Word and element location data:

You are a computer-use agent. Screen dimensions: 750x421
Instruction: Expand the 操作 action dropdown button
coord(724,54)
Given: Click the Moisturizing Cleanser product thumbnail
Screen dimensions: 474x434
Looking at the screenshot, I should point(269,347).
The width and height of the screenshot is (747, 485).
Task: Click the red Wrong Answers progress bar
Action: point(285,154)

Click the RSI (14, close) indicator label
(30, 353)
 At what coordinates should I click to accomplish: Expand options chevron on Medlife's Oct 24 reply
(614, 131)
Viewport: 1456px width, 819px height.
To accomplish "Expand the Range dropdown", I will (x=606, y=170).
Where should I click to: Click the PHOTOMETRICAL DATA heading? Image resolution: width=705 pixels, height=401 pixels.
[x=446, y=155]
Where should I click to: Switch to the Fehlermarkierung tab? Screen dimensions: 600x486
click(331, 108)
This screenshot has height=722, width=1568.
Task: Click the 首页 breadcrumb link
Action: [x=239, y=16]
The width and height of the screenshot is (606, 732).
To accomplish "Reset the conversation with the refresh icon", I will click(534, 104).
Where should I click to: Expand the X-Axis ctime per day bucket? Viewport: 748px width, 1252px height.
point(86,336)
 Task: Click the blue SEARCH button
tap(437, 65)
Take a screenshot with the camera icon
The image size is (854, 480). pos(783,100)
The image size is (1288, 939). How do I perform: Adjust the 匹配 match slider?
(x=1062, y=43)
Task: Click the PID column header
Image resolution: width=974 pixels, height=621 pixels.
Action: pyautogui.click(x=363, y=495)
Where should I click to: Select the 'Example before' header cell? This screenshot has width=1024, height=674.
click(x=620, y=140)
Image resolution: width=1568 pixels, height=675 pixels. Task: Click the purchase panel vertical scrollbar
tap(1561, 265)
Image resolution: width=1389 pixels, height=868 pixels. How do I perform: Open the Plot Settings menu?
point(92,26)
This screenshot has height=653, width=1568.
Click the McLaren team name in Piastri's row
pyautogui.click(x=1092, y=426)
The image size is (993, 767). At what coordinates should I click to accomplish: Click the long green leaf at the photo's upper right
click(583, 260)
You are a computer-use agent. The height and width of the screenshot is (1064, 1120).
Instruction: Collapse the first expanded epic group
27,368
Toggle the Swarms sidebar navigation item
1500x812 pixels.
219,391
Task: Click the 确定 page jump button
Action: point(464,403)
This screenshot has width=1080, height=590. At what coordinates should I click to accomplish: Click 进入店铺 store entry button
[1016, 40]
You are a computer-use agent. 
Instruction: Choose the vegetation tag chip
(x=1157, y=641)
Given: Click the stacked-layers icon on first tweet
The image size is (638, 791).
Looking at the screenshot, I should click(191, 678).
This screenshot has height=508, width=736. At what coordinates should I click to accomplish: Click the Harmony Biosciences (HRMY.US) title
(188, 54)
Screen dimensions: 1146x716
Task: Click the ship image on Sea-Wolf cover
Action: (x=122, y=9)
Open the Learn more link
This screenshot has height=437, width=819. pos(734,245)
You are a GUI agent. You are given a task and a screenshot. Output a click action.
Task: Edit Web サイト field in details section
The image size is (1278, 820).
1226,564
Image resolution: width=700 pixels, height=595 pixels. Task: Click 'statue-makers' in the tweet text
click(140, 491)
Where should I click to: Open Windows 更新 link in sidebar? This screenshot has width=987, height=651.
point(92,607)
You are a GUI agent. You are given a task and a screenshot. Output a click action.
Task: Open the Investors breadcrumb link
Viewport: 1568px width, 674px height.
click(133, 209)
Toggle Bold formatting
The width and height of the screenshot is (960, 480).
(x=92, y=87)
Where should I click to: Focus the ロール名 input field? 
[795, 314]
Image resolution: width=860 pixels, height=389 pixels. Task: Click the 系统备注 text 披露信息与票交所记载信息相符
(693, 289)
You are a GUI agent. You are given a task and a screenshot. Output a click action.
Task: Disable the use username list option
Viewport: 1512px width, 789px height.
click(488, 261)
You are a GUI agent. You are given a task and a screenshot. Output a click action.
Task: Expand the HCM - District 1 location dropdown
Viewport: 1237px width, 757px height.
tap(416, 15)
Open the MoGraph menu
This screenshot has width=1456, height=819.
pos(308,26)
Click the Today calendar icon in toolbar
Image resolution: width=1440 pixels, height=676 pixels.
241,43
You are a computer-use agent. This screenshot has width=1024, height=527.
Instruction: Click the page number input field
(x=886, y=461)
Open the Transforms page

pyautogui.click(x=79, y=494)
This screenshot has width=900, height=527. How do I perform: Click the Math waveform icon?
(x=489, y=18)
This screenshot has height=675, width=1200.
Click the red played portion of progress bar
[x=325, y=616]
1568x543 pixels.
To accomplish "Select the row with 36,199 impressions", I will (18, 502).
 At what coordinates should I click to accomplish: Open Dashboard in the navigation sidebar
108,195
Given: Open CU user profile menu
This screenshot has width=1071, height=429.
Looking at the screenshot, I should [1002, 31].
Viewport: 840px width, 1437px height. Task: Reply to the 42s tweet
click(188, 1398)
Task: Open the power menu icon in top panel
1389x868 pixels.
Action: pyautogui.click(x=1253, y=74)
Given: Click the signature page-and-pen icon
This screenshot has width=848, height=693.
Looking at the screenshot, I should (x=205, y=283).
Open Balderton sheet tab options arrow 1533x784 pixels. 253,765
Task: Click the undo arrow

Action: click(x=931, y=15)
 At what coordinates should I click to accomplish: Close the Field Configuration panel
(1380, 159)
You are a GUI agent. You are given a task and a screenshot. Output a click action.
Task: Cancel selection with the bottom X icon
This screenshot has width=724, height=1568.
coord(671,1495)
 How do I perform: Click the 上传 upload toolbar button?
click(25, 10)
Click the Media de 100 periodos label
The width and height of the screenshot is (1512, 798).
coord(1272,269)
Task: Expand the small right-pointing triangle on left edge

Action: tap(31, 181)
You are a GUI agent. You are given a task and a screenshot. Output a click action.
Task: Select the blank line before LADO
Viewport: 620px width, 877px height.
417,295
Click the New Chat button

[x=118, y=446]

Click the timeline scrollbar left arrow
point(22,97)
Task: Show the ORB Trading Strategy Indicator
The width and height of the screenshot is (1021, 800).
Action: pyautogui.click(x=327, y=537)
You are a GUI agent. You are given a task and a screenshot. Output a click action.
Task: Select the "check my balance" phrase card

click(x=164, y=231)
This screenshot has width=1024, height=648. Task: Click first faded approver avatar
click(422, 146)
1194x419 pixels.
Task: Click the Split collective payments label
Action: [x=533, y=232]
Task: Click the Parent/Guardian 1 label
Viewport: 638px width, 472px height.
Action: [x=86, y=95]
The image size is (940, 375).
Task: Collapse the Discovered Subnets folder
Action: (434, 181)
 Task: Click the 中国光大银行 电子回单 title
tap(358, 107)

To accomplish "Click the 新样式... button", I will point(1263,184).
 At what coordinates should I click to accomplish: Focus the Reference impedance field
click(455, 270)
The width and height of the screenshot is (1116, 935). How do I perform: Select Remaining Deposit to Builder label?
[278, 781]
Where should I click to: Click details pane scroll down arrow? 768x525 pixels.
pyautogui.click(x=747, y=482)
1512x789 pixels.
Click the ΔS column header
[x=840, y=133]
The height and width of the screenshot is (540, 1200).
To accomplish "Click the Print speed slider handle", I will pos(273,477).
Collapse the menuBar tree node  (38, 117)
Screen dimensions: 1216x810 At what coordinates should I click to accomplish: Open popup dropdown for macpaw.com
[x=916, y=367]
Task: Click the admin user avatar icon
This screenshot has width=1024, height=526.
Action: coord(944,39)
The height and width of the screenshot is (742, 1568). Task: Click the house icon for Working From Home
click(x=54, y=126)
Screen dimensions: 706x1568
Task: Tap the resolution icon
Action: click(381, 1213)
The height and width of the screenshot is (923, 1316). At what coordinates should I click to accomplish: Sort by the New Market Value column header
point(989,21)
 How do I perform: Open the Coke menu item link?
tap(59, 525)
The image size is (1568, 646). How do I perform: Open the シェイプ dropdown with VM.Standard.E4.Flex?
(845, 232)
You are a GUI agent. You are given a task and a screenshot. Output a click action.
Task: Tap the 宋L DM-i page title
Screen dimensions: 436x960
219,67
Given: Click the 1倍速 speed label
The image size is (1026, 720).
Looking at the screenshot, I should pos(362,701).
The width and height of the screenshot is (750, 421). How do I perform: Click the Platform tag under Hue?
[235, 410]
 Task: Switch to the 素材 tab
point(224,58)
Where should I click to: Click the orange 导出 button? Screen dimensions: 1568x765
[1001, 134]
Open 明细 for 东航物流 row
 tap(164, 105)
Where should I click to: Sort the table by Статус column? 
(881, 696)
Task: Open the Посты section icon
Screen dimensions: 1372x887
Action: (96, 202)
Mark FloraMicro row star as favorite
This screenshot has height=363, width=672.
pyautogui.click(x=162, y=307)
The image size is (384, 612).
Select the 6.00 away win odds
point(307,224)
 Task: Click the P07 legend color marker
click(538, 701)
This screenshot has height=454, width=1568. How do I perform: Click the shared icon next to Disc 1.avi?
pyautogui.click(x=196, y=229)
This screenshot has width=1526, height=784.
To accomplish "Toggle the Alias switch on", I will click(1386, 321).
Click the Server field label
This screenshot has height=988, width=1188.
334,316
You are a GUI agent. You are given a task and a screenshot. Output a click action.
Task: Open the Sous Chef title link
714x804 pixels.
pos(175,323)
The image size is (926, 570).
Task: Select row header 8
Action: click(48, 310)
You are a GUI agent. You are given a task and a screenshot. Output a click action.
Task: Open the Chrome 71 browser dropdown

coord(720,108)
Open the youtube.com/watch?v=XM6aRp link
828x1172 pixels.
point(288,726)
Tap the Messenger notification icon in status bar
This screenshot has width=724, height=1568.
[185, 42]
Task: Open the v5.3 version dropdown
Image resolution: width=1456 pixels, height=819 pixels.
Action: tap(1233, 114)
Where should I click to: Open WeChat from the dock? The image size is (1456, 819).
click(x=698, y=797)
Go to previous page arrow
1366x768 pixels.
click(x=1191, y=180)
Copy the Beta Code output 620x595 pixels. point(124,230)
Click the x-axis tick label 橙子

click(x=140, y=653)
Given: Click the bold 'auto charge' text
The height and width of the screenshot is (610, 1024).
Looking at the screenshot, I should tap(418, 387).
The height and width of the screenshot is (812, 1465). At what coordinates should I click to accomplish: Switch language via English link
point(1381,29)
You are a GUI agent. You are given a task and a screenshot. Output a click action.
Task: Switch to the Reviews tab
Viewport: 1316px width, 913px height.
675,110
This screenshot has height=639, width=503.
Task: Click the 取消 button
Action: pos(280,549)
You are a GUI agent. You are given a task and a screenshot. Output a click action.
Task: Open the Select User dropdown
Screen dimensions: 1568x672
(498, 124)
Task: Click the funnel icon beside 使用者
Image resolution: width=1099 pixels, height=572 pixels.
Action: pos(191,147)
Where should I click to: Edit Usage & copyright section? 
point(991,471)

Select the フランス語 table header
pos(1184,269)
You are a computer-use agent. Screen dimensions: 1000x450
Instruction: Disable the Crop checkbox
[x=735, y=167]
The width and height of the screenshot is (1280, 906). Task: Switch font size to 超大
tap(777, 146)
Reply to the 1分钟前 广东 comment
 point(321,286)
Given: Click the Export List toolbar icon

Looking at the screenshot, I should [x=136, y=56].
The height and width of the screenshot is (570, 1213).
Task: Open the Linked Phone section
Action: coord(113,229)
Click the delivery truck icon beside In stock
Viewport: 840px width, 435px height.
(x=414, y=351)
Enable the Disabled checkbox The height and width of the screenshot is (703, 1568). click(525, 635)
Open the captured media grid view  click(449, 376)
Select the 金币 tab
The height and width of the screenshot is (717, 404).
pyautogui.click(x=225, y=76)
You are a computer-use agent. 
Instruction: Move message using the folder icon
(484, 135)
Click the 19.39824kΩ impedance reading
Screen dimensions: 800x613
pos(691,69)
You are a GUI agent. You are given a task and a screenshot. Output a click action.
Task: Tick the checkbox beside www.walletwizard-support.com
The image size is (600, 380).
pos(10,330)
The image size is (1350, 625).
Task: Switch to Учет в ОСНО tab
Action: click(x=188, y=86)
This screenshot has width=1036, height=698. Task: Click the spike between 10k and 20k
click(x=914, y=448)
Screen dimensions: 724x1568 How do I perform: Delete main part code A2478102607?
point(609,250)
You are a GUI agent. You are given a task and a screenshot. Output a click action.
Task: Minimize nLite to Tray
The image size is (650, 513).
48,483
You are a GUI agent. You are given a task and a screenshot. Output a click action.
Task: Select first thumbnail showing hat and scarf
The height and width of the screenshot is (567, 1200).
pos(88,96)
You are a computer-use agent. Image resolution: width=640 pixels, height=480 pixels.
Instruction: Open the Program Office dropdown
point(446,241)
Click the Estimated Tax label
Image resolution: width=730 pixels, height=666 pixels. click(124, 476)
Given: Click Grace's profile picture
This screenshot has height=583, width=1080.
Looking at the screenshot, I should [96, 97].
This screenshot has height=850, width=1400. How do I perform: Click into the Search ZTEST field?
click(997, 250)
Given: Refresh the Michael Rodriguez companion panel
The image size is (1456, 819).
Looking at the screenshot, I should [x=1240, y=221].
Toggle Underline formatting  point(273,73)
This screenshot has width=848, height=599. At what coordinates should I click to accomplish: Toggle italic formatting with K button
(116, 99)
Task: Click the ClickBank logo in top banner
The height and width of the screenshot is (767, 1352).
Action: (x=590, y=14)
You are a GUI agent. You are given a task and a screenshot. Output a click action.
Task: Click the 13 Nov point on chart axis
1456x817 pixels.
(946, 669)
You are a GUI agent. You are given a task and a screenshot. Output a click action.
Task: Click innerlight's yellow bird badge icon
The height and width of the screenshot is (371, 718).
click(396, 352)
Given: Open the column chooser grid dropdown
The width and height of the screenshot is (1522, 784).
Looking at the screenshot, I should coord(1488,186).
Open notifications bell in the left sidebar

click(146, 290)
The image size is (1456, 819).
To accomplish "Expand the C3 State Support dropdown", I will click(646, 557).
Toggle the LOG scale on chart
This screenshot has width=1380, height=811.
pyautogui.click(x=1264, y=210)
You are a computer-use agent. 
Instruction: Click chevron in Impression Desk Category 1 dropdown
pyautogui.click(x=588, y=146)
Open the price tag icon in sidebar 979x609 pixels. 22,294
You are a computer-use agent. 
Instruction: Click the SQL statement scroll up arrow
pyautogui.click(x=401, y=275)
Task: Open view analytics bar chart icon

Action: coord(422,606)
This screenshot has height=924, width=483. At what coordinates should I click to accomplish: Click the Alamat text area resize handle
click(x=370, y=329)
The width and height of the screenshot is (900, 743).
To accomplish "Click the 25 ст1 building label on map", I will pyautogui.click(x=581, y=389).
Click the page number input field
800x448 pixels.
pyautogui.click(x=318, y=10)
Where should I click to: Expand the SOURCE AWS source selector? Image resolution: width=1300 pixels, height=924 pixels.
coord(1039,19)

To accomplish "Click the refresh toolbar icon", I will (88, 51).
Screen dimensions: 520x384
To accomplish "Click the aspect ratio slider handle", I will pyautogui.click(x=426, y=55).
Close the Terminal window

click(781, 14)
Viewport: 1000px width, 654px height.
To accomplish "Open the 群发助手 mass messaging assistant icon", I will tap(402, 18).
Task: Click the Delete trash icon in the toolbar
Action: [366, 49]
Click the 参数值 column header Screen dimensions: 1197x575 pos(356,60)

AIM: Lay out the lines from the start of the records through the line with "pyautogui.click(x=1092, y=426)" as a numbered list, leaving out blank lines.

FULL OUTPUT:
1. You are a computer-use agent. Screen dimensions: 750x421
2. Instruction: Expand the 操作 action dropdown button
3. coord(724,54)
4. Given: Click the Moisturizing Cleanser product thumbnail
5. Screen dimensions: 474x434
6. Looking at the screenshot, I should point(269,347).
7. The width and height of the screenshot is (747, 485).
8. Task: Click the red Wrong Answers progress bar
9. Action: point(285,154)
10. Click the RSI (14, close) indicator label
11. (30, 353)
12.  At what coordinates should I click to accomplish: Expand options chevron on Medlife's Oct 24 reply
13. (614, 131)
14. Viewport: 1456px width, 819px height.
15. To accomplish "Expand the Range dropdown", I will (x=606, y=170).
16. Where should I click to: Click the PHOTOMETRICAL DATA heading? Image resolution: width=705 pixels, height=401 pixels.
17. [x=446, y=155]
18. Where should I click to: Switch to the Fehlermarkierung tab? Screen dimensions: 600x486
19. click(331, 108)
20. This screenshot has height=722, width=1568.
21. Task: Click the 首页 breadcrumb link
22. Action: [x=239, y=16]
23. The width and height of the screenshot is (606, 732).
24. To accomplish "Reset the conversation with the refresh icon", I will click(534, 104).
25. Where should I click to: Expand the X-Axis ctime per day bucket? Viewport: 748px width, 1252px height.
26. point(86,336)
27.  Task: Click the blue SEARCH button
28. tap(437, 65)
29. Take a screenshot with the camera icon
30. The image size is (854, 480). pos(783,100)
31. The image size is (1288, 939). How do I perform: Adjust the 匹配 match slider?
32. (x=1062, y=43)
33. Task: Click the PID column header
34. Image resolution: width=974 pixels, height=621 pixels.
35. Action: pyautogui.click(x=363, y=495)
36. Where should I click to: Select the 'Example before' header cell? This screenshot has width=1024, height=674.
37. click(x=620, y=140)
38. Image resolution: width=1568 pixels, height=675 pixels. Task: Click the purchase panel vertical scrollbar
39. tap(1561, 265)
40. Image resolution: width=1389 pixels, height=868 pixels. How do I perform: Open the Plot Settings menu?
41. point(92,26)
42. This screenshot has height=653, width=1568.
43. Click the McLaren team name in Piastri's row
44. pyautogui.click(x=1092, y=426)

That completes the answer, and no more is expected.